La realidad, ésta en la que nos encontramos, es bien distinta a la ficción, a la que, sin duda, supera. Es de ésta realidad que ante nosotros tenemos de la que se alimenta nuestro subconsciente, las películas, la literatura, y de la que se nutren nuestros sueños. Es en ésta realidad donde se encuentran los héroes de los adultos, los verdaderos héroes, aquellos que actúan a rostro descubierto, exponiéndose ante el peligro, y sin sentido arácnido que les alerte. Ésta y no otra es la que hace realidad el sueño de esos niños, y se inventa a una persona capaz de combatir el mal con estilo, lanzándose desde las alturas.
Anhelamos un mundo en el que todo resulta perfecto, ideal, porque, de alguna manera, viviendo en ésta realidad imperfecta sentimos que algo nos falta. Nos faltan superhéroes, así como supervillanos. Nos faltan alegrías, nos faltan penas. Siempre nos falta algo. Siempre.

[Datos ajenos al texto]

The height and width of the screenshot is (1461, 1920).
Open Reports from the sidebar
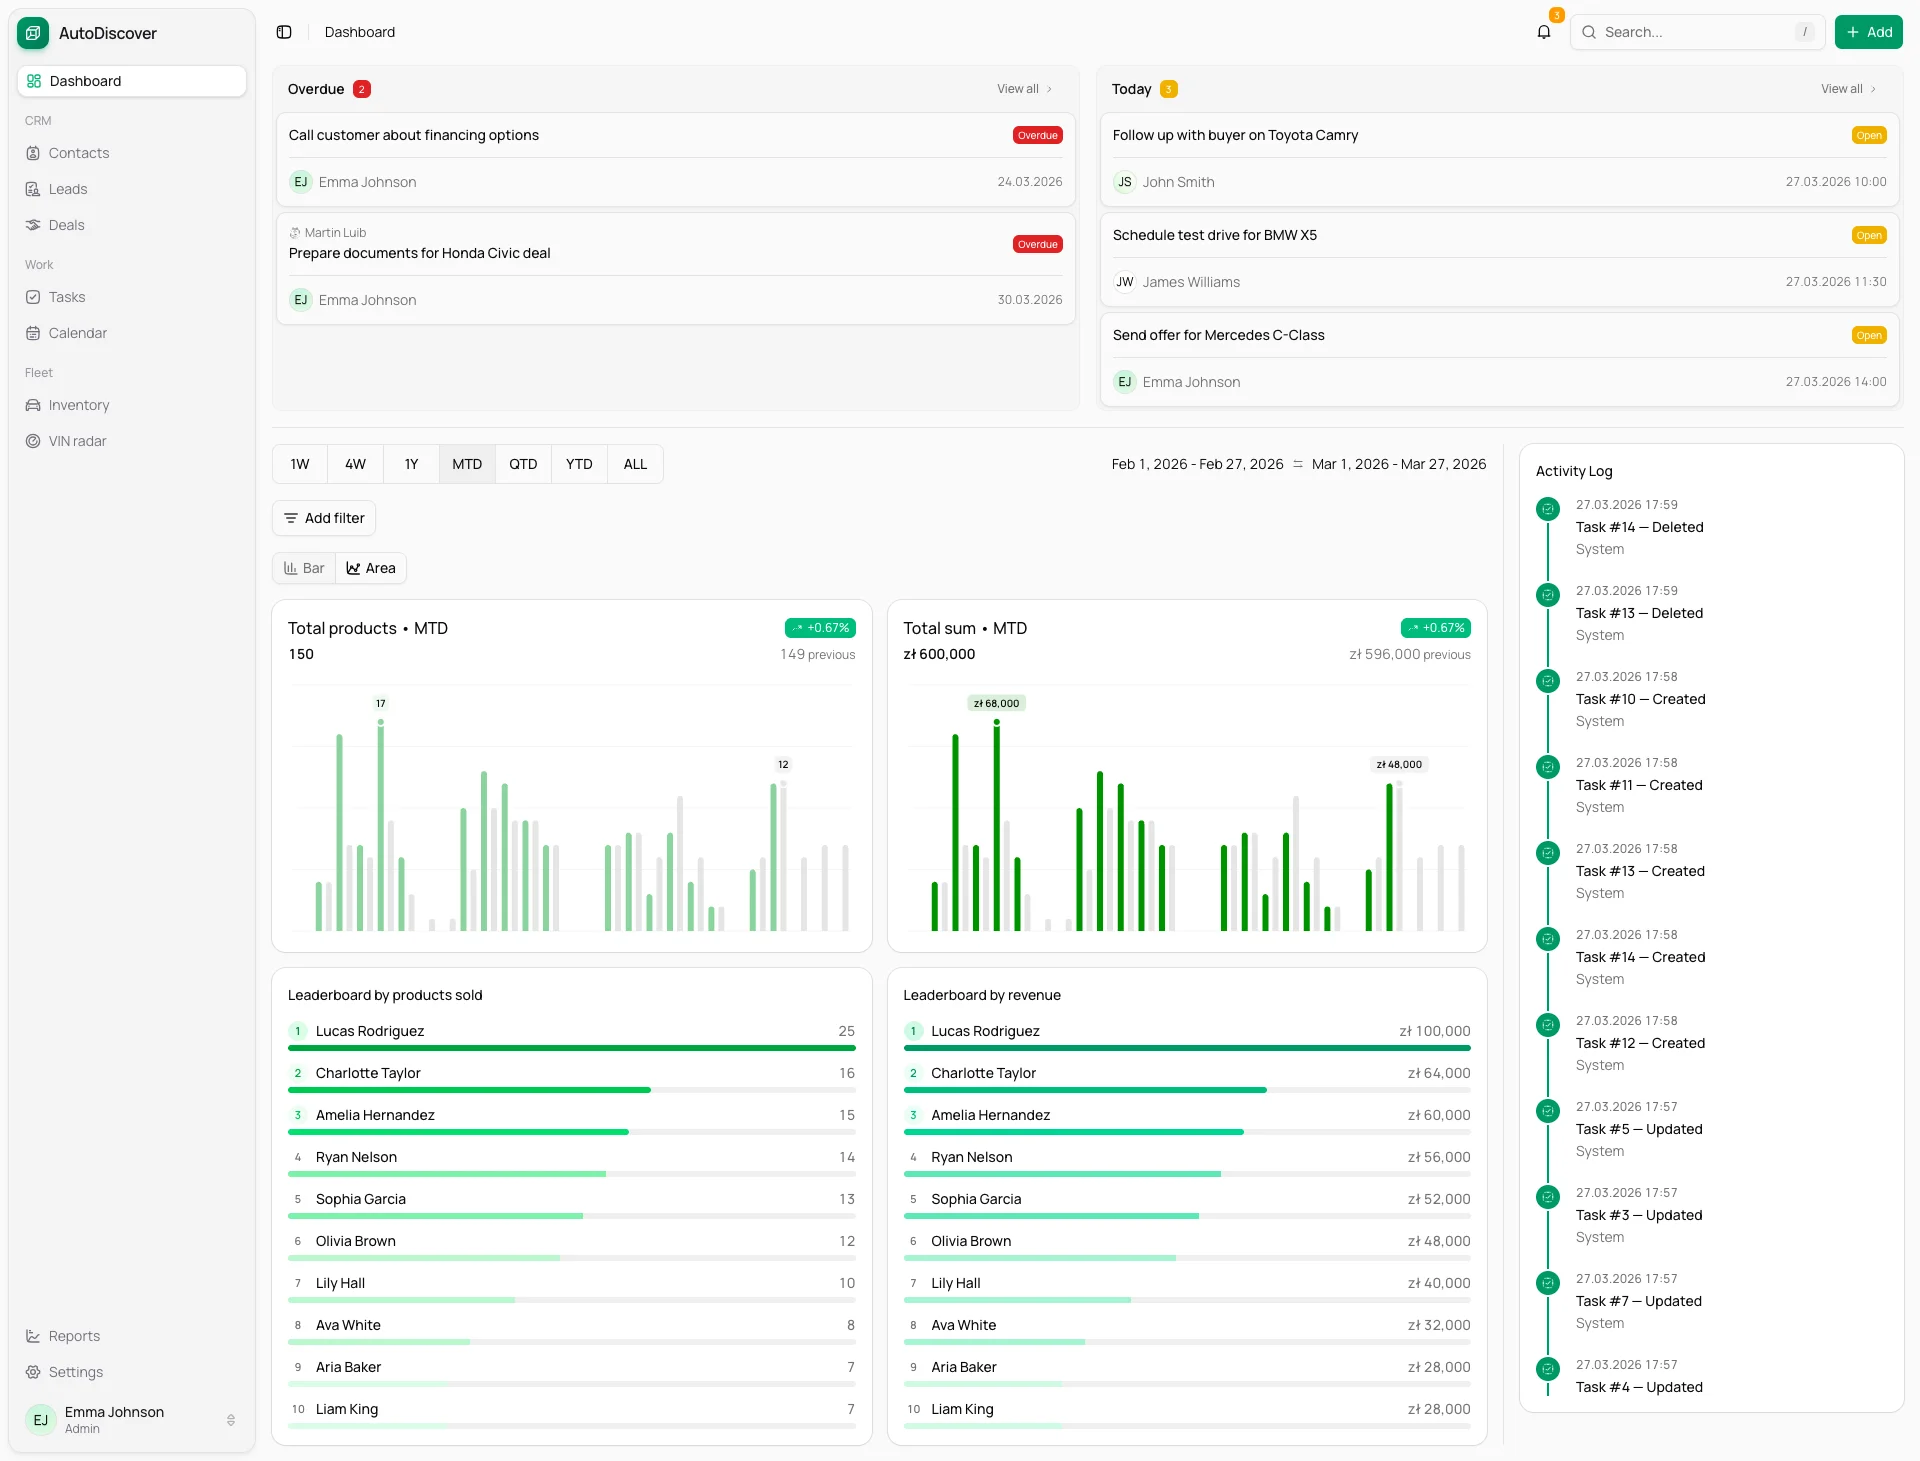coord(73,1335)
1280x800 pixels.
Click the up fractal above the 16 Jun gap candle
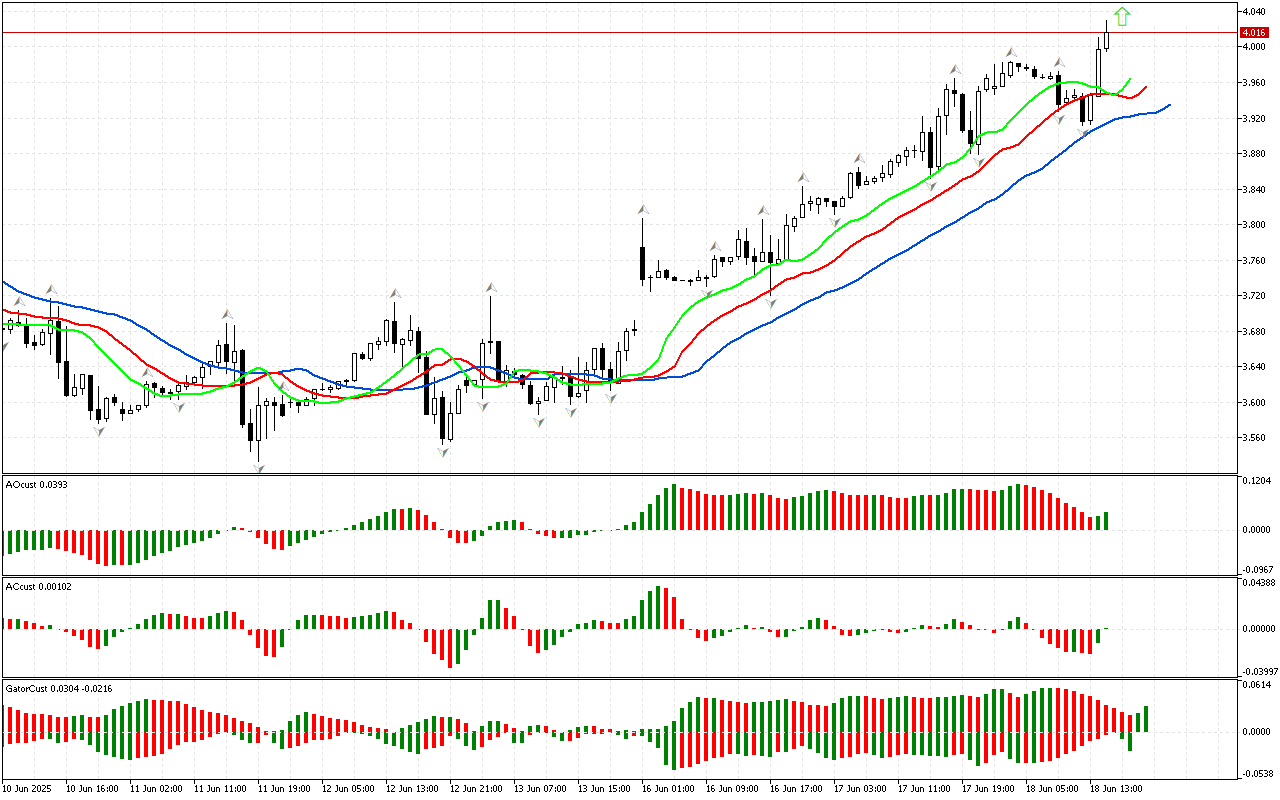[642, 210]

Ese algo que nos falta da sentido al caminar: de tenerlo todo, ¿en qué pensaríamos si no? ¿A quién admiraría un niño si ya tuviera los poderes de Spiderman? ¿Contra quién lucharía nuestro héroe si no tuviera contrincantes? ¿Para qué ver el fútbol si nuestro equipo gana siempre? ¿Qué sentido tiene que pretendamos algo y lo consigamos sin esfuerzos, sin pasos previos, sin tener que ansiarlo día tras día, anhelándolo, sintiendo que es nuestro, cada vez con más fuerza, tomando su mano y dejándola ir, cada vez con más arraigo, cada vez más seguros de nosotros mismos, sintiendo que es ese abrazo y no otro el que aspira a ser el último, seguros de que es eso lo que queremos y no otra cosa?
La vida es un constante perseguir, bien sea aquello que se escapa, o aquello que se deja atrapar. Los dioses para castigarnos nos conceden nuestros más ambiciosos deseos, privándonos de aspirar a ese algo más que constantemente se escapa y nos invita a seguir soñando. A seguir ansiando lograr nuestras metas.
Deseos que acaban desgraciándonos, como a Peter Parker, por fantástica que sea su vida a ojos de la inocencia de un niño, de un niño que no aprecia el peligro, ni el precio que ha de pagar aquel que se viste de rojo y azul y da saltos por ahí. Deseos que nos ahogan, como esas viviendas que muchos hoy no pueden costear con unos míseros sueldos. Deseos que, de cualquier forma, nos mantienen vivos.
Sin liebres que perseguir, no digo ya la vida, sino que: nada tendría sentido.